(Items listed in a dataset)
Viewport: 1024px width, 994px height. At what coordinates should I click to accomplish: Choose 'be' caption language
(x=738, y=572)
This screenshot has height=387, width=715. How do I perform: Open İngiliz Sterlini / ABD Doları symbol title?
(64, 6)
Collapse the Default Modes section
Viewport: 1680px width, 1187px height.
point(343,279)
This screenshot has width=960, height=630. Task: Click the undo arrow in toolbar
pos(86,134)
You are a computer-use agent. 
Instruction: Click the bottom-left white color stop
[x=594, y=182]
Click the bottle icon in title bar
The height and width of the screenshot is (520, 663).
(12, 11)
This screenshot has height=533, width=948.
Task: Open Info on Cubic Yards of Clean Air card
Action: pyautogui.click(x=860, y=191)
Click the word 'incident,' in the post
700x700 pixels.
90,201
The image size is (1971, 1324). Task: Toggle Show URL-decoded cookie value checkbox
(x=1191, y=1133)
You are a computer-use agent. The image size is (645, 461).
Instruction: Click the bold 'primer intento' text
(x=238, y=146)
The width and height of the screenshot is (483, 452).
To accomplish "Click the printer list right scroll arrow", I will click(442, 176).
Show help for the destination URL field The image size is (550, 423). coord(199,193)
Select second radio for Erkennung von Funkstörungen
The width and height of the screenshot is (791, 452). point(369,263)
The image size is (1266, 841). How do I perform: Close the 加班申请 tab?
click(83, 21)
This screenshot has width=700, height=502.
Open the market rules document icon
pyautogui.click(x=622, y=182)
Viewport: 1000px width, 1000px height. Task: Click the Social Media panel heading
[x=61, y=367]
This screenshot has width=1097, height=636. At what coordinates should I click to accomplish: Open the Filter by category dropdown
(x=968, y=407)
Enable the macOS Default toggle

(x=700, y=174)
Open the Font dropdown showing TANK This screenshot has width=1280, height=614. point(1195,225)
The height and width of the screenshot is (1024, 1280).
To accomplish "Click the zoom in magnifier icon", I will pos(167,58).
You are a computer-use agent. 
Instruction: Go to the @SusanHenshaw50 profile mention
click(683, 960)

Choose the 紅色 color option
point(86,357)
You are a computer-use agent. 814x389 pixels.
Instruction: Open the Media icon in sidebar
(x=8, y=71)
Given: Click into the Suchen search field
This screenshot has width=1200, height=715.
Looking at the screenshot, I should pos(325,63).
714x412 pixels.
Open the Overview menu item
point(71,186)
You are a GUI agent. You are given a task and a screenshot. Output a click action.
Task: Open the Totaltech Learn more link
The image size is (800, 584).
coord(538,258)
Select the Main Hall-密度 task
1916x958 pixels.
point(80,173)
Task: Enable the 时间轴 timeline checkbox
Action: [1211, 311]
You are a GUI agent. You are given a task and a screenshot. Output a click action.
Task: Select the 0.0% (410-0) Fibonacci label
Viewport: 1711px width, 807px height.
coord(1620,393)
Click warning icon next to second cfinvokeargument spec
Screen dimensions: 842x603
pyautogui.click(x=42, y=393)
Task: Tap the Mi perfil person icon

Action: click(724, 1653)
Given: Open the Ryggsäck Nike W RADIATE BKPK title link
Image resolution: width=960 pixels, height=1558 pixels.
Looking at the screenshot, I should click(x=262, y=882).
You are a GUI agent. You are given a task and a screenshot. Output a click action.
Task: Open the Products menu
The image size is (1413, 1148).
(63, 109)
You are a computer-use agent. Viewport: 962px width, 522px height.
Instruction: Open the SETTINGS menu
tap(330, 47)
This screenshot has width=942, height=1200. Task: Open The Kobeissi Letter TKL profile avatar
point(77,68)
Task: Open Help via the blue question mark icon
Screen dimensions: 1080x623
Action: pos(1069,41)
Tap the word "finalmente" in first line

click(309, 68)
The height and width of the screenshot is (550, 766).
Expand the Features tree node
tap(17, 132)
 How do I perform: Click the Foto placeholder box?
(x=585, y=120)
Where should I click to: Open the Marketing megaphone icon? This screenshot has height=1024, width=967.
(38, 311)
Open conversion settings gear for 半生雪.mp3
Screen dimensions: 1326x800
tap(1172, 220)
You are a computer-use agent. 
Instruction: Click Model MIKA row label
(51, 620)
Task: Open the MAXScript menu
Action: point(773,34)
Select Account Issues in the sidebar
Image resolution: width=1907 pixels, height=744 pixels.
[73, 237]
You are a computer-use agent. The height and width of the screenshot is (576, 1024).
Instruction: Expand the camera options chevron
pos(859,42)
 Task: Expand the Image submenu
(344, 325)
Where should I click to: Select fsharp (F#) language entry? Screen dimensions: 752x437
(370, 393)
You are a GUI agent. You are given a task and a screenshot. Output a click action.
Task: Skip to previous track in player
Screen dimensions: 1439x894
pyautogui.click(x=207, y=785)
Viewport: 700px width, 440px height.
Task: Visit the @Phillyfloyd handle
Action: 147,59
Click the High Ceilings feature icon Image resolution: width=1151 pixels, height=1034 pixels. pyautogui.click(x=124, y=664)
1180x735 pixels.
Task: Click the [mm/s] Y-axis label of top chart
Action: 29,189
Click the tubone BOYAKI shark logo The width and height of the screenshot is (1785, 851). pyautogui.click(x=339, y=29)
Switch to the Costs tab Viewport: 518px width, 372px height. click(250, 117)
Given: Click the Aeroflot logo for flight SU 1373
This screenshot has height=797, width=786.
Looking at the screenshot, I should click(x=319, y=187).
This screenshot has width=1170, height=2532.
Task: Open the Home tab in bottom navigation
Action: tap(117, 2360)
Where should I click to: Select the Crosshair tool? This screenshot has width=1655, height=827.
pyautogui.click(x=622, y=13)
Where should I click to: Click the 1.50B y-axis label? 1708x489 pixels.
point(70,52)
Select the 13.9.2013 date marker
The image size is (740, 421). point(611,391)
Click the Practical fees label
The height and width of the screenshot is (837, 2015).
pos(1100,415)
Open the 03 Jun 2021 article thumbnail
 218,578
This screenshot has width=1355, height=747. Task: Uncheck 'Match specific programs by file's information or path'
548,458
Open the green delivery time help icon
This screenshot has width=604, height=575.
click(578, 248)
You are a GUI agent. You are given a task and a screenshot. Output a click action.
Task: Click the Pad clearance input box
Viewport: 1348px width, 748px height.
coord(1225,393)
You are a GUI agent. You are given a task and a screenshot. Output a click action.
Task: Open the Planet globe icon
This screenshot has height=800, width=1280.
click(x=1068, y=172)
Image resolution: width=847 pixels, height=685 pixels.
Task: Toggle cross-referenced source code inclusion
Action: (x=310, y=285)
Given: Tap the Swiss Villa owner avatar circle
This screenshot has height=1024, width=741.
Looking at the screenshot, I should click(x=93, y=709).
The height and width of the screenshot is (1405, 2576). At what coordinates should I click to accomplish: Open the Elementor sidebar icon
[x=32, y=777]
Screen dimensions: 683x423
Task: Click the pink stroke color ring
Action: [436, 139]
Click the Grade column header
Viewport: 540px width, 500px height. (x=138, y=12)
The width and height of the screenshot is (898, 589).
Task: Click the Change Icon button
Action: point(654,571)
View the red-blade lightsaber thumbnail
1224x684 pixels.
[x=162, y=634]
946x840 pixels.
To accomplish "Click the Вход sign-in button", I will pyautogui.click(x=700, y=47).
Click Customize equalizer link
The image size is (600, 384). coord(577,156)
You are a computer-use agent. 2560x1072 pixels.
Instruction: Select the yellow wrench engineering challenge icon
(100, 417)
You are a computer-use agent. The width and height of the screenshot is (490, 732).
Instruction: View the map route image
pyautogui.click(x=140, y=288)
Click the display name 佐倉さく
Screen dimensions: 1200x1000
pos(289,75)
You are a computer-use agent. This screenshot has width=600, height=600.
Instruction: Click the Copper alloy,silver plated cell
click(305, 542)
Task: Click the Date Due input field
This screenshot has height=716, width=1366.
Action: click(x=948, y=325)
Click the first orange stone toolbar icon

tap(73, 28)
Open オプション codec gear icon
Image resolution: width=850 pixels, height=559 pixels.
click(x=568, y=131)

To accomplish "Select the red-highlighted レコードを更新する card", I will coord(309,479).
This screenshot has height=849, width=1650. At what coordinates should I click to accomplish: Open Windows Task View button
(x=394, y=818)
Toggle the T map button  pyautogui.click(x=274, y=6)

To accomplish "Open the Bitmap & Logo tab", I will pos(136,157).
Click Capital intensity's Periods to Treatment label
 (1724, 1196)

# Your task:
In the data above, find each line that uses the string "gear". Copy it.

# Written answer:
Open conversion settings gear for 半生雪.mp3
Open オプション codec gear icon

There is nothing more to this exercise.